• [DATA FOR THE TASK]:
---
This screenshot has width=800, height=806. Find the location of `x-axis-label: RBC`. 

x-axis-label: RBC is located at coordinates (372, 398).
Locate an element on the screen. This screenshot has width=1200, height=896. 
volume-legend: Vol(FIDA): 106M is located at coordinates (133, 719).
---
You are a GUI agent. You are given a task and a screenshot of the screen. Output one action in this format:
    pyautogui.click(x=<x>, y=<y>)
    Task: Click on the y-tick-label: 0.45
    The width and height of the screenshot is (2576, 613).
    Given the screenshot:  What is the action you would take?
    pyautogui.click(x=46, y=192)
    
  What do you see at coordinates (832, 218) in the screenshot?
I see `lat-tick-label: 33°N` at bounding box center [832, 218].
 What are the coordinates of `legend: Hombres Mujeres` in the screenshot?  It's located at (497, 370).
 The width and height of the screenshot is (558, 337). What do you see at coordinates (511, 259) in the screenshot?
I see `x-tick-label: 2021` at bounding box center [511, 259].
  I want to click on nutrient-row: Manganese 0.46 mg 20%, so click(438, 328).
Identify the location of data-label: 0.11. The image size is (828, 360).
---
• [PROBLEM TO WORK ON]:
Duplicate the records beginning at the line containing "You are a GUI" and ending after the line containing "Identify the location", with both of those lines included.

• [EXERCISE RESPONSE]:
You are a GUI agent. You are given a task and a screenshot of the screen. Output one action in this format:
    pyautogui.click(x=<x>, y=<y>)
    Task: Click on the y-tick-label: 0.45
    The width and height of the screenshot is (2576, 613).
    Given the screenshot:  What is the action you would take?
    pyautogui.click(x=46, y=192)
    
  What do you see at coordinates (832, 218) in the screenshot?
I see `lat-tick-label: 33°N` at bounding box center [832, 218].
 What are the coordinates of `legend: Hombres Mujeres` in the screenshot?  It's located at (497, 370).
 The width and height of the screenshot is (558, 337). What do you see at coordinates (511, 259) in the screenshot?
I see `x-tick-label: 2021` at bounding box center [511, 259].
  I want to click on nutrient-row: Manganese 0.46 mg 20%, so click(438, 328).
Identify the location of data-label: 0.11. The image size is (828, 360).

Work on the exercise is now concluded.